EXERCISE DETAILS: For the listing below, return the line containing "has width=1010, height=768.", the line containing "Expand the hidden", and all lines in between, exactly as written and nothing else.

- - -

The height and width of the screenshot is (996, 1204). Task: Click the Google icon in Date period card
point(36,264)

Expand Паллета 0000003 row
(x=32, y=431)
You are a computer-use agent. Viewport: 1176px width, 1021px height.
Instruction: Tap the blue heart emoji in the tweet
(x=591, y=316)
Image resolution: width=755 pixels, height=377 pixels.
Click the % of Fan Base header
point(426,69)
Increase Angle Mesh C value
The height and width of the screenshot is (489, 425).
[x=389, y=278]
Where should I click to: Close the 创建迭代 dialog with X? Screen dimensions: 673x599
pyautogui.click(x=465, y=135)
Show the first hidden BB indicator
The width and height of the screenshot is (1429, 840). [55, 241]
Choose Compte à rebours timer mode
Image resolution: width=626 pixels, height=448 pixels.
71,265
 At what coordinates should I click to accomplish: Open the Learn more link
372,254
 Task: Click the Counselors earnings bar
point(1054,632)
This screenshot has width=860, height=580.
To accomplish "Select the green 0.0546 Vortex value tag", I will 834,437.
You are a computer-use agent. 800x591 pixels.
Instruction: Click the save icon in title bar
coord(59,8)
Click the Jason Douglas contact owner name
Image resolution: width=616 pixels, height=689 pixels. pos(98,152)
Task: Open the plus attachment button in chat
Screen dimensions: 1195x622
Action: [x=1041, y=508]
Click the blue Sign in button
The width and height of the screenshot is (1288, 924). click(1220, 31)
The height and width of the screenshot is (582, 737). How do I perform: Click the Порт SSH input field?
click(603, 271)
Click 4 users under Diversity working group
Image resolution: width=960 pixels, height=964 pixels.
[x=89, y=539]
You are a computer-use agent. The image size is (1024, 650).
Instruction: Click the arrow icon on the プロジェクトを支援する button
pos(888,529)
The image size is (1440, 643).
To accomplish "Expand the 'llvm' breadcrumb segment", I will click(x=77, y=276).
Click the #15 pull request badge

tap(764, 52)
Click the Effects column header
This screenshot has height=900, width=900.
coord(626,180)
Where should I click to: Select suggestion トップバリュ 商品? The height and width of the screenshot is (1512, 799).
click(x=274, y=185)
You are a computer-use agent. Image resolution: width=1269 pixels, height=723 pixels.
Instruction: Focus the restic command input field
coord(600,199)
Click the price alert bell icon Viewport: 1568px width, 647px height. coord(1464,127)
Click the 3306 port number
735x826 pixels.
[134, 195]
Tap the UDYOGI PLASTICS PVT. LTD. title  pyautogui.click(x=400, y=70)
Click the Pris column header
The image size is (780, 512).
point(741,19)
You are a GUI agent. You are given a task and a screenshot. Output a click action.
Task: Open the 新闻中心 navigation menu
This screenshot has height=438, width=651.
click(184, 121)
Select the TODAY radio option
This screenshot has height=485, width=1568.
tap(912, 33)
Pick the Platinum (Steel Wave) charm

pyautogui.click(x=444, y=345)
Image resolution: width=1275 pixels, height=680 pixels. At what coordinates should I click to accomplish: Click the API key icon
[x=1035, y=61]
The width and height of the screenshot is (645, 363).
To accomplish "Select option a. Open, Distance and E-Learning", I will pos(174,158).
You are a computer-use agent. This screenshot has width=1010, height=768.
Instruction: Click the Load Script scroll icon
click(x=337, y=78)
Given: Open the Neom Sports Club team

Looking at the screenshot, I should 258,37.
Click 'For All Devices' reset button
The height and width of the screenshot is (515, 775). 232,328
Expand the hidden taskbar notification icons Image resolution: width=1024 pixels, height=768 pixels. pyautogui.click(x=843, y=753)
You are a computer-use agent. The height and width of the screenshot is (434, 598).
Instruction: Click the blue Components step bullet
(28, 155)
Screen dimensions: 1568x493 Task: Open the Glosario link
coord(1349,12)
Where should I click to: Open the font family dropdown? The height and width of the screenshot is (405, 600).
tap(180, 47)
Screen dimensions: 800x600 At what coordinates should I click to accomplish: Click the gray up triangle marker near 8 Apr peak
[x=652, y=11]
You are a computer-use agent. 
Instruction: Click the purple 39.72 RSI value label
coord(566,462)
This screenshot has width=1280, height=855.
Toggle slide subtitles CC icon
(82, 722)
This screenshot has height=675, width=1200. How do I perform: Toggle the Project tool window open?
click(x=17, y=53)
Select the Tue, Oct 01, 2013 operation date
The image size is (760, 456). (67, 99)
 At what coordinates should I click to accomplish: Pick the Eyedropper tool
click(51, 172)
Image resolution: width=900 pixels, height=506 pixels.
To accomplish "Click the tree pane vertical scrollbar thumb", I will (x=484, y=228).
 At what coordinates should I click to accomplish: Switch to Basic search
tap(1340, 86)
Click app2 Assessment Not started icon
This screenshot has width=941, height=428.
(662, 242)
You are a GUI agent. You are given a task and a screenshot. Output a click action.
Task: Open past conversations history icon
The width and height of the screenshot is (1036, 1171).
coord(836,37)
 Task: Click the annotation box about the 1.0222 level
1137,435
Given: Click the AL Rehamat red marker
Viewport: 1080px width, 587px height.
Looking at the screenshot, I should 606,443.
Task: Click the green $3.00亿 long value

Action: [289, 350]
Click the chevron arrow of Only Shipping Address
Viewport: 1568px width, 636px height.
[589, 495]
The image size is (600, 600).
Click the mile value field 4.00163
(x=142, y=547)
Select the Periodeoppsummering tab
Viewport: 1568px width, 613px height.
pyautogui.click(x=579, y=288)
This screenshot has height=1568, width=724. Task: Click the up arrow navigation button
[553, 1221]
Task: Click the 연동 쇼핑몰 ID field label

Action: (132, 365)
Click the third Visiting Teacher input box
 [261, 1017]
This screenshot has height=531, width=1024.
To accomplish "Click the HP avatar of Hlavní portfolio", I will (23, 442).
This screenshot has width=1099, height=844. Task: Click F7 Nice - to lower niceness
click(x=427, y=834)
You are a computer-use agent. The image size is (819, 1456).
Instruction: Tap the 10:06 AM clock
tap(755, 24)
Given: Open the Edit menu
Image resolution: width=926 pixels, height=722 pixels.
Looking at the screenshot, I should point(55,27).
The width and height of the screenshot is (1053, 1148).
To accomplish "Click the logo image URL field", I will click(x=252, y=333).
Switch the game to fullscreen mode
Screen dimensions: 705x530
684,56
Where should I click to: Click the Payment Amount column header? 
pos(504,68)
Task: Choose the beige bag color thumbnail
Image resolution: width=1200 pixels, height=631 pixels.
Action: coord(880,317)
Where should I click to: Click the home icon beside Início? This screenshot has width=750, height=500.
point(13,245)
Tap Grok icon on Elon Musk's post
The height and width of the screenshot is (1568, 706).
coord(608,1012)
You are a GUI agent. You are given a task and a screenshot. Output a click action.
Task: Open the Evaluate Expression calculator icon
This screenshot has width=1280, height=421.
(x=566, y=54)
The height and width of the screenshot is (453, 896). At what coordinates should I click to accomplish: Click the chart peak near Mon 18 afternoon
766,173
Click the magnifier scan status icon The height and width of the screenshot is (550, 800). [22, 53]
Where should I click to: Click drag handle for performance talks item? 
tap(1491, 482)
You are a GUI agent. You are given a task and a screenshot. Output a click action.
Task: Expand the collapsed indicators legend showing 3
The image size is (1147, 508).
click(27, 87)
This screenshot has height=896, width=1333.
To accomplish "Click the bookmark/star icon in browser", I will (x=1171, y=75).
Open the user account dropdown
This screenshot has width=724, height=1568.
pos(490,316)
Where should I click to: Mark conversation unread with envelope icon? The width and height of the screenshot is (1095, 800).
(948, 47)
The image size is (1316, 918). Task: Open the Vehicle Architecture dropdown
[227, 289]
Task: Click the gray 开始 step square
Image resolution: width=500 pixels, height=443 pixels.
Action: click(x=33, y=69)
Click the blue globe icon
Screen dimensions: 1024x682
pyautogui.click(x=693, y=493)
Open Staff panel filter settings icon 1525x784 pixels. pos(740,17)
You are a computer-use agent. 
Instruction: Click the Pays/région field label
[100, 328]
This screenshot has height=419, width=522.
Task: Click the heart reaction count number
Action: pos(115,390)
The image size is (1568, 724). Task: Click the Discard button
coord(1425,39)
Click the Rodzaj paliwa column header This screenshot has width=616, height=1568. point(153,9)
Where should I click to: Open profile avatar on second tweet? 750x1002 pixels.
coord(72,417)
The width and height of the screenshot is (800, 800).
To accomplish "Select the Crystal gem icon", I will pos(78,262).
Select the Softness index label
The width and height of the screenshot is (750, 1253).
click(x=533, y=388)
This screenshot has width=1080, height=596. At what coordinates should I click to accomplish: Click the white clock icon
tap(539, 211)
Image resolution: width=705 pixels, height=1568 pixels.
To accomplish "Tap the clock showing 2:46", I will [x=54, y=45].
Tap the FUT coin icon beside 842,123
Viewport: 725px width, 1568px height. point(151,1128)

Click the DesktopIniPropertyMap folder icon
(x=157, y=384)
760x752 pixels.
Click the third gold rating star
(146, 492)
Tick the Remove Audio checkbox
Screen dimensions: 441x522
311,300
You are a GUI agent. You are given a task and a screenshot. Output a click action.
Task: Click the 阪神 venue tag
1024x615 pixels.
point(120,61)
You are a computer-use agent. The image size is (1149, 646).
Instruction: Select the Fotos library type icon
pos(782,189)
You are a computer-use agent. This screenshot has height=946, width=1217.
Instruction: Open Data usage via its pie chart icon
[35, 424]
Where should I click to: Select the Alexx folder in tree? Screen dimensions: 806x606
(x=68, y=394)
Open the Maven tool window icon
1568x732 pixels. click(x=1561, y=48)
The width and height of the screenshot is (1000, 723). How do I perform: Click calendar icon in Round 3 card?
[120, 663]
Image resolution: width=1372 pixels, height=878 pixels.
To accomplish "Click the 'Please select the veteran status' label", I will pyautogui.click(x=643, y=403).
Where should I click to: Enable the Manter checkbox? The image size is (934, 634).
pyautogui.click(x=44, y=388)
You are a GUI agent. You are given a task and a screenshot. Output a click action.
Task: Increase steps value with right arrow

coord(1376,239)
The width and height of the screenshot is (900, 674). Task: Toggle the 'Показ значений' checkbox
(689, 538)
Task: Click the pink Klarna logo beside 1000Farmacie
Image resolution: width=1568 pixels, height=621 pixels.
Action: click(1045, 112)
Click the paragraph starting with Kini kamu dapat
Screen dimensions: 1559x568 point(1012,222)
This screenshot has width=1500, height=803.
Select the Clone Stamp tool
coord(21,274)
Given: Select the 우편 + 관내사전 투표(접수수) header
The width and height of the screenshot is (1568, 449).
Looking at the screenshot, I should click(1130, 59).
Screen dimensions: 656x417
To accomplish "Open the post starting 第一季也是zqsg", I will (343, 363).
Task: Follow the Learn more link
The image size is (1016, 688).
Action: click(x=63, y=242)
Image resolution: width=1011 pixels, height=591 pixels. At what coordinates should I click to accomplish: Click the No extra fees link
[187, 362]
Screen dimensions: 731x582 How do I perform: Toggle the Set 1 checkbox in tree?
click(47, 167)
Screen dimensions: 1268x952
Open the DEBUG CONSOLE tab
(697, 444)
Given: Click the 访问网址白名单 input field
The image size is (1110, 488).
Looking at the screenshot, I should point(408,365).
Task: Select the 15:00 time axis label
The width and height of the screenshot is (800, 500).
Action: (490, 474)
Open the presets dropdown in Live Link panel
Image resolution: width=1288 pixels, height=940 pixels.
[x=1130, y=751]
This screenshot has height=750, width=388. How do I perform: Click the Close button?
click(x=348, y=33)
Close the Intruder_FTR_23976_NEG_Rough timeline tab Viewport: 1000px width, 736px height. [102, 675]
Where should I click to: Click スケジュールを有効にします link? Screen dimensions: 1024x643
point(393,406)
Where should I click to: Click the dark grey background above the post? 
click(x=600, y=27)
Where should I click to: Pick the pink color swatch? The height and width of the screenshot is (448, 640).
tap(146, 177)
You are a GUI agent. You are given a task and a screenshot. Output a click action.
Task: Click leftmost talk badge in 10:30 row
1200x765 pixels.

- - -

RESULT FOR THIS EXERCISE:
You are a computer-use agent. This screenshot has width=1010, height=768.
Instruction: Click the Load Script scroll icon
click(x=337, y=78)
Given: Open the Neom Sports Club team

Looking at the screenshot, I should 258,37.
Click 'For All Devices' reset button
The height and width of the screenshot is (515, 775). 232,328
Expand the hidden taskbar notification icons Image resolution: width=1024 pixels, height=768 pixels. pyautogui.click(x=843, y=753)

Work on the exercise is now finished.